Eclats de mémoire Il y a quarante ans le déluge africain s’est abattu sur Alger et ce qui reste dans la mémoire c’est surtout une atmosphère, un bruitage tonitruant, un coloriage exubérant et cette impression de ferveur, jamais égalée depuis. Jamais Alger n’avait vu une déferlante humaine aussi indescriptible, à l’exception de la fête de l’indépendance, le 5 juillet 1962. Ce qui caractérise le Panaf 69, c’est la participation populaire. En effet, toute la population était dehors, jour et nuit, pendant toute la durée de la fête.
C’était l’été et les familles algériennes étaient de la fête interminable qui commençait dès le début de l’après-midi et se terminait à l’aube.
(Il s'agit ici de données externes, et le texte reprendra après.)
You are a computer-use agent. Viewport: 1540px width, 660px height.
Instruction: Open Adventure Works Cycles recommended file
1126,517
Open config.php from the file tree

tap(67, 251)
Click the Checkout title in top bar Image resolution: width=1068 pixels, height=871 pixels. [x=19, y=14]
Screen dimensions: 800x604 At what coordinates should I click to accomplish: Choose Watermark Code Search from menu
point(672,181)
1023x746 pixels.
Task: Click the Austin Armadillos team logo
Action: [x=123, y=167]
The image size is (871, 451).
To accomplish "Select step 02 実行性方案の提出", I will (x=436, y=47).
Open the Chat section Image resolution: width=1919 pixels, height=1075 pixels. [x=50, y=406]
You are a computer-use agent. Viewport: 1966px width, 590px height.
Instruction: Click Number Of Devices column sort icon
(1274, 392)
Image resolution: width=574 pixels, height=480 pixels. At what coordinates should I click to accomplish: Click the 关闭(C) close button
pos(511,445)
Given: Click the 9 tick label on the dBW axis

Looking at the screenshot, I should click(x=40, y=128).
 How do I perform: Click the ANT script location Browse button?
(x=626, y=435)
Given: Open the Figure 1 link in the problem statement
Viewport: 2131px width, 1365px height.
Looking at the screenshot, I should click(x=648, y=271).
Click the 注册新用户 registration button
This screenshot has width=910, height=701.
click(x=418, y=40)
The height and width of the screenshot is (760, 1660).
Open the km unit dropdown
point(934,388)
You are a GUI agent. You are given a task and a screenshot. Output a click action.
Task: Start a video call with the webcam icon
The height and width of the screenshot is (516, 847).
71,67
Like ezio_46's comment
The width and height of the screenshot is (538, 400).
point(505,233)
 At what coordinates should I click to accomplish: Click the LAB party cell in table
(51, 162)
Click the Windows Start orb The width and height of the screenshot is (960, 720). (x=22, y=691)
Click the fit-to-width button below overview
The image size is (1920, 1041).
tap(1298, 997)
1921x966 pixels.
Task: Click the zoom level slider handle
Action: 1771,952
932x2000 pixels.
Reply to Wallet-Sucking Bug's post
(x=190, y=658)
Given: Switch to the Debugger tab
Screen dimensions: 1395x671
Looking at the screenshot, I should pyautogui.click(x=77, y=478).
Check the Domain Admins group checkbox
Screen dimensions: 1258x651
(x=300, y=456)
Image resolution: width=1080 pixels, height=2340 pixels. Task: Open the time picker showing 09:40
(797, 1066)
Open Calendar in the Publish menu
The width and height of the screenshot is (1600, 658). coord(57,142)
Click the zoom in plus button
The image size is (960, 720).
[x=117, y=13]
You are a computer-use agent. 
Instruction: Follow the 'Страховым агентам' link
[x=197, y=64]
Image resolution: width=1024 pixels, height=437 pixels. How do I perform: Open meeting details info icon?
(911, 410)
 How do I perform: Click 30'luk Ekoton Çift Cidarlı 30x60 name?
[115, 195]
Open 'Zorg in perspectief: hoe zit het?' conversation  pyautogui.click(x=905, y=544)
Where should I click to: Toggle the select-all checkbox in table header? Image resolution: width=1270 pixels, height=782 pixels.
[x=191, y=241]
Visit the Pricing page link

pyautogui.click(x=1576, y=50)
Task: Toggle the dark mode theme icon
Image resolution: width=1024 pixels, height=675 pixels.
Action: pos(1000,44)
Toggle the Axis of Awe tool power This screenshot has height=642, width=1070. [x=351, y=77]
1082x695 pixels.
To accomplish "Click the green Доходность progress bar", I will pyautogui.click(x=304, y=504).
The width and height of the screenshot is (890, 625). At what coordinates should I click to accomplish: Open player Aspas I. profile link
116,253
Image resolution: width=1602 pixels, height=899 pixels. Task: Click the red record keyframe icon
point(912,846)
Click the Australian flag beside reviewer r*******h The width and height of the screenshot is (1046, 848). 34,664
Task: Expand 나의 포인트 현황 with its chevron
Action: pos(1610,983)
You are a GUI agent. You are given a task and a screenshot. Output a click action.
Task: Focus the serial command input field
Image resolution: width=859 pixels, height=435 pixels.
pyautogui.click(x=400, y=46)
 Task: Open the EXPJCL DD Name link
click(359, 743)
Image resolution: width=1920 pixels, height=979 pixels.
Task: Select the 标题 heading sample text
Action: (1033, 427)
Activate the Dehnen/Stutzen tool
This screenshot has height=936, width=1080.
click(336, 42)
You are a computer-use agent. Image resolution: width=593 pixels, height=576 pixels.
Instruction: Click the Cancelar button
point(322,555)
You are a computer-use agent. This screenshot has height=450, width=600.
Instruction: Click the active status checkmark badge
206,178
Les cohortes d’Algériennes et d’Algériens accompagnées de leurs ribambelles d’enfants étaient, en soi, un spectacle. Tout le monde dansait. Tout le monde chantait. Et le charivari était tous les jours à son comble. Ce n’était pas une foule de spectateurs mais une houle tourbillonnante qui tournicotait de place en place, jusqu’au vertige.
Paradoxalement tout ce déluge humain était autodiscipliné comme par un magnétisme qui portait, emportait et déportait ces masses compactes mais fluidifiées par on ne sait quelle force de gravitation qui permettait un certain équilibre entre les cortèges qui se déplaçaient dans des sens opposés, sans jamais se heurter ou se confronter. Le délire était donc à son comble mais parfaitement organisé.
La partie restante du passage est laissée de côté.